# 265-35-18 tyre pressures



## bazza1 (Aug 18, 2007)

Hi Everyone,

My new rims are shod with 265-35-18's.

The previous owner ran them at 32 psi, is this ok ?


Baz ..................


----------



## Cliff J (Jan 8, 2008)

I ran mine a little lower, around 26psi, it helped to grip the road a bit better.
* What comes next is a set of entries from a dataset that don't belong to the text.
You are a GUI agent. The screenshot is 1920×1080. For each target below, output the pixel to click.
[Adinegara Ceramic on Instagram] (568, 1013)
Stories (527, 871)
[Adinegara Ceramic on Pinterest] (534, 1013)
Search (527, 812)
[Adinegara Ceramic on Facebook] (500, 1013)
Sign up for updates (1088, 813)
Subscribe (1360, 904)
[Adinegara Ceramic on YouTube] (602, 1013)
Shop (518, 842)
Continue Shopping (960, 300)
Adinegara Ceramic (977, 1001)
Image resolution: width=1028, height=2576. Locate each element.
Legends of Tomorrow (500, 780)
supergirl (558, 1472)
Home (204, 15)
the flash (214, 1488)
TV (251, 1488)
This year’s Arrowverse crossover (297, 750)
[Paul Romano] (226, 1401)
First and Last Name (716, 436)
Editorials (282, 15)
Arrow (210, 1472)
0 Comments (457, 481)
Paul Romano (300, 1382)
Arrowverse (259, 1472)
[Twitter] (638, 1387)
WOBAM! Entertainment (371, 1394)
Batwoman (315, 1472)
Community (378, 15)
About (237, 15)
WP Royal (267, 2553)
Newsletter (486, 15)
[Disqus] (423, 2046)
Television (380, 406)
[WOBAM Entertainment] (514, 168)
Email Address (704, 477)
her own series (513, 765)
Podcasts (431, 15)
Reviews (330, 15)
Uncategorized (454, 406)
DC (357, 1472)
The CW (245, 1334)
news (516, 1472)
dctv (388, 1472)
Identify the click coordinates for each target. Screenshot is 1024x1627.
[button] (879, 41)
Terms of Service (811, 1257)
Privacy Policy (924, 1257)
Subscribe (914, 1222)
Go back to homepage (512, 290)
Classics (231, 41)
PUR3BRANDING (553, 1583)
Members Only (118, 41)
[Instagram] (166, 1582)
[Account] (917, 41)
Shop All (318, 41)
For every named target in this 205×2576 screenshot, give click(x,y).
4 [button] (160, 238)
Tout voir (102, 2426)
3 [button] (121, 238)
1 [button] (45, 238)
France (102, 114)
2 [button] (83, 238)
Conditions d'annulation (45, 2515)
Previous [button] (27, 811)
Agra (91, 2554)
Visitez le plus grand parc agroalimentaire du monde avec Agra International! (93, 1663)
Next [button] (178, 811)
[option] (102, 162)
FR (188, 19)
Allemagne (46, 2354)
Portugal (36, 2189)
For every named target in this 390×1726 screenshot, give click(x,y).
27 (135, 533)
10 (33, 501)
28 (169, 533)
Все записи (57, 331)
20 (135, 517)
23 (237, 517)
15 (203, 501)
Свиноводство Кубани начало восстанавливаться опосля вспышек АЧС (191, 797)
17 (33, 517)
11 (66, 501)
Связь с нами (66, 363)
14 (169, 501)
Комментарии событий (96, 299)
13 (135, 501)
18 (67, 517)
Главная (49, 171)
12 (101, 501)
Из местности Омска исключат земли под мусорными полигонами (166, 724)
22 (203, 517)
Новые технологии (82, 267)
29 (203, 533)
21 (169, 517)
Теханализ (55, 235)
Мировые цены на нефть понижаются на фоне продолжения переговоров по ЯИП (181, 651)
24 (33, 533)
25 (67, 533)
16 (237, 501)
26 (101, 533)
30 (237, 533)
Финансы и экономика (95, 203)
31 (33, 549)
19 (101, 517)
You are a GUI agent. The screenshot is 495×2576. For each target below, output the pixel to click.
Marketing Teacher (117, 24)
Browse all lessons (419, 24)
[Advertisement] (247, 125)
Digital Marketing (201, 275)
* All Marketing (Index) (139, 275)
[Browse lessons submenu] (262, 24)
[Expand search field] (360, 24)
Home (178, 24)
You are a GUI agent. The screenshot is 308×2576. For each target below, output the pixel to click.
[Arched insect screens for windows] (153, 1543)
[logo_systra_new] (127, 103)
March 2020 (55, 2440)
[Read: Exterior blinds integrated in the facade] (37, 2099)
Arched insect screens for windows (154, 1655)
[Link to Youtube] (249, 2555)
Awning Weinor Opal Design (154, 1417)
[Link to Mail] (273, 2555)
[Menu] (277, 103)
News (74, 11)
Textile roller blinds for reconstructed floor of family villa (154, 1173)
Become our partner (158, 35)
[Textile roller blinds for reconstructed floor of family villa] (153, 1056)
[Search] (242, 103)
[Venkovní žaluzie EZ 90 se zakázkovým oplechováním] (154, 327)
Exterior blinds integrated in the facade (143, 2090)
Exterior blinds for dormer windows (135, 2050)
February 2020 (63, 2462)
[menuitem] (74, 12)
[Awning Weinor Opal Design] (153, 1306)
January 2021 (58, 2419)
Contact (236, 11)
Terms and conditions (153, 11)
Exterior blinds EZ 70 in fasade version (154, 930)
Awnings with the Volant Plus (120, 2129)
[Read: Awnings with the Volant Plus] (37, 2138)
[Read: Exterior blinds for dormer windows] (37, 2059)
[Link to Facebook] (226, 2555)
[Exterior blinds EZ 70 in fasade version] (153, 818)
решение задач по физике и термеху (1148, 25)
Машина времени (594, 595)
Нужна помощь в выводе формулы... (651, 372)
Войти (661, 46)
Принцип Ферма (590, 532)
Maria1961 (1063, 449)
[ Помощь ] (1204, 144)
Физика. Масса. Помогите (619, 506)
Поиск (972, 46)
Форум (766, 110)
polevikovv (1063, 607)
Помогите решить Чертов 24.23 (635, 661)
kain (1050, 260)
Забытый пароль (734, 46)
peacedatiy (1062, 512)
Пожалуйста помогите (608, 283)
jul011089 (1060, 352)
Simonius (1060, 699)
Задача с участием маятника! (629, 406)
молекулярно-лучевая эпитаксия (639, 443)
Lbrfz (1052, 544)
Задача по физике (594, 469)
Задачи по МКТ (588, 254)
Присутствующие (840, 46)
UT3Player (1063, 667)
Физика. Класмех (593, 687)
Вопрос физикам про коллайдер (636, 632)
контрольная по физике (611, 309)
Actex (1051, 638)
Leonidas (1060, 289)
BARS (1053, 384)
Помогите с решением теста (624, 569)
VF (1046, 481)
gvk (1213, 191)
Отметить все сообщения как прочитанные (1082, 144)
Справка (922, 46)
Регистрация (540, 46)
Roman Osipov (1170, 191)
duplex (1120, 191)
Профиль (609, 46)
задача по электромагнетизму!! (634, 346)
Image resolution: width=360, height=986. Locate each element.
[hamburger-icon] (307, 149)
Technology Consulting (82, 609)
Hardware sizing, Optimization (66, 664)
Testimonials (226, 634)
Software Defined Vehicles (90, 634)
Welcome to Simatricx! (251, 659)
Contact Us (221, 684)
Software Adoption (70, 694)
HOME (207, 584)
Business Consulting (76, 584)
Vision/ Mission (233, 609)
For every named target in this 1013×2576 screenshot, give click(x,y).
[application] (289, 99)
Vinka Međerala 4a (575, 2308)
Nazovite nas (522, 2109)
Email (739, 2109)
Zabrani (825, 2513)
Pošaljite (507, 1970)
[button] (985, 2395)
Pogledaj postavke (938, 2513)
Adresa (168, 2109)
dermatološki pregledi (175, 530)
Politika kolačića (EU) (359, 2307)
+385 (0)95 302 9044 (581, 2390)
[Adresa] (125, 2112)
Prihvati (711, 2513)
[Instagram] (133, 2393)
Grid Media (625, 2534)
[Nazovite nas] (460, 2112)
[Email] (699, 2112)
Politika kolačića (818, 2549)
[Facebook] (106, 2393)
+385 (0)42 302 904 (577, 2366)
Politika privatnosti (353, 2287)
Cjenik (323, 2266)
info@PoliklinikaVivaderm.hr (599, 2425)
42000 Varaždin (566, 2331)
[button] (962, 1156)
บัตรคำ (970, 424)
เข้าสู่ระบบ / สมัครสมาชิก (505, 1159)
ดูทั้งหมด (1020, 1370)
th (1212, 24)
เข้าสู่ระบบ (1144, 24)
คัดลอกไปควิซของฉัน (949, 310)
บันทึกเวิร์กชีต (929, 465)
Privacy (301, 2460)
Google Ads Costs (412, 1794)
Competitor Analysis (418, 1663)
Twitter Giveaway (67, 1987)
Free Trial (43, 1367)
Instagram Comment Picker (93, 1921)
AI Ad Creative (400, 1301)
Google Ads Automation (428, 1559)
I found at 32ish psi that it was very easy to spin the wheels up.


----------



## rasonline (Mar 24, 2005)

i'm not sure about the imperial scale.. i have mine at around 2.2bar to 2.5bar depending on conditions. never go above 2.5bar as the ride becomes too bumpy and loss of traction  (but i do have aftermarket suspension which is ROCK hard)


----------



## bigkev (Mar 2, 2008)

32 psi is a good starting point but its best to try different pressures out and find out what suits you best

:thumbsup:


----------



## NISMO-GTR (Jan 28, 2006)

i run mine at 30psi, seems to work just fine


----------



## ru' (Feb 18, 2007)

34 front, 32 rear on mine (r33)


----------



## bazza1 (Aug 18, 2007)

Thanks for the advice Everyone ! 

Baz


----------



## ru' (Feb 18, 2007)

lol, bet you're none the wiser now though!


----------



## bazza1 (Aug 18, 2007)

I've got bit more of an idea. I'll start at 26 psi & see how it goes from there. :thumbsup:


----------



## rasonline (Mar 24, 2005)

bazza1 said:


> I've got bit more of an idea. I'll start at 26 psi & see how it goes from there. :thumbsup:


what's that in kPa?


----------



## SirRolf (Oct 23, 2009)

more infos:
http://www.gtr.co.uk/forum/115904-basic-guide-tyre-pressures-3.html#post1202877

i run 33psi on mine - front and rear


----------